Differentiation is the process of finding a derivative, which quantifies how a function changes as its input changes. In multivariable calculus, we often deal with functions of more than one variable.
Differentiating such functions involves finding partial derivatives. These partial derivatives illustrate how the function changes with respect to one variable while keeping the other variables constant.
In the exercise scenario, we are looking for partial derivatives \( f_x \) and \( f_y \):

• \( f_x \) tells us how the function \( f(x, y) \) changes as \( x \) changes, holding \( y \) constant.
• \( f_y \) shows the rate of change of \( f(x, y) \) with respect to \( y \), while keeping \( x \) constant.

The partials are obtained using the Chain Rule, which effectively reduces the complexity by breaking down the multi-layered function into manageable parts.

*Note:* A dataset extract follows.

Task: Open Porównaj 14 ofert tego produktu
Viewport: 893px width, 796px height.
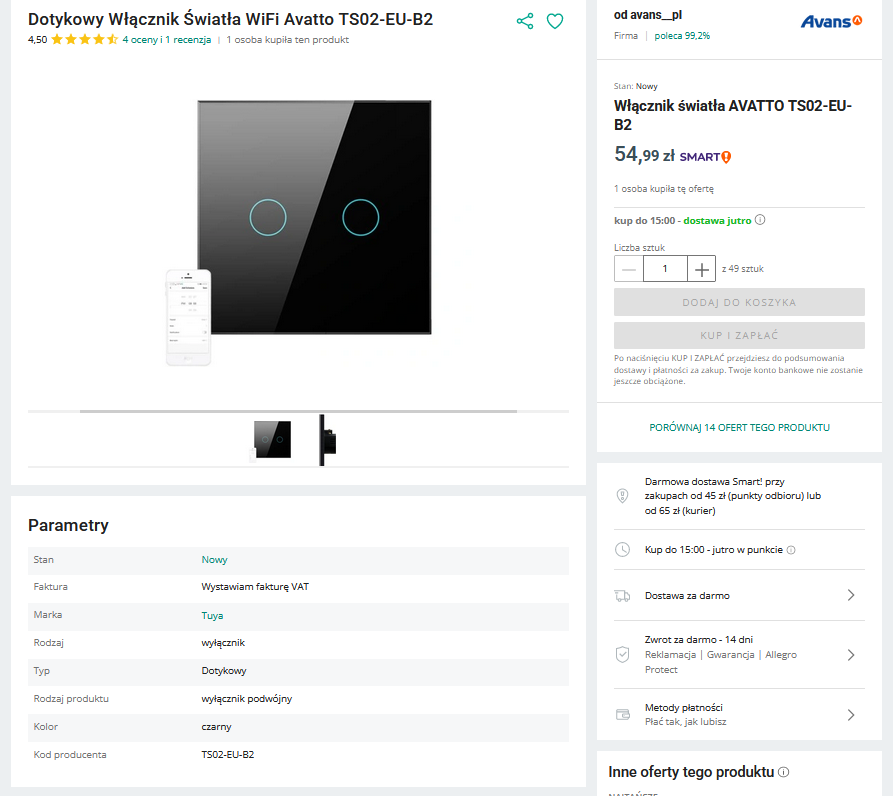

Multivariable Calculus extends the principles of single-variable calculus to functions of more than one variable. This area of mathematics allows us to explore how changes in variables impact multivariable functions.
In our example, \( f(x, y) = 3(2x+y-5)^2 \), involves two variables, \( x \) and \( y \), which interact through the function.

• The derivatives \( f_x \) and \( f_y \) help us understand the behavior of \( f \) in various directions of the \( xy \)-plane.
• Partial derivatives are crucial concepts, providing insights into the slope of the function in different directions.
• Applications abound in physics, engineering, computer graphics, and economics, where real-world problems often hinge on understanding multi-variable relationships.

This transformative approach broadens the scope of calculus, making it a powerful tool in analyzing complex systems where different variables come into play.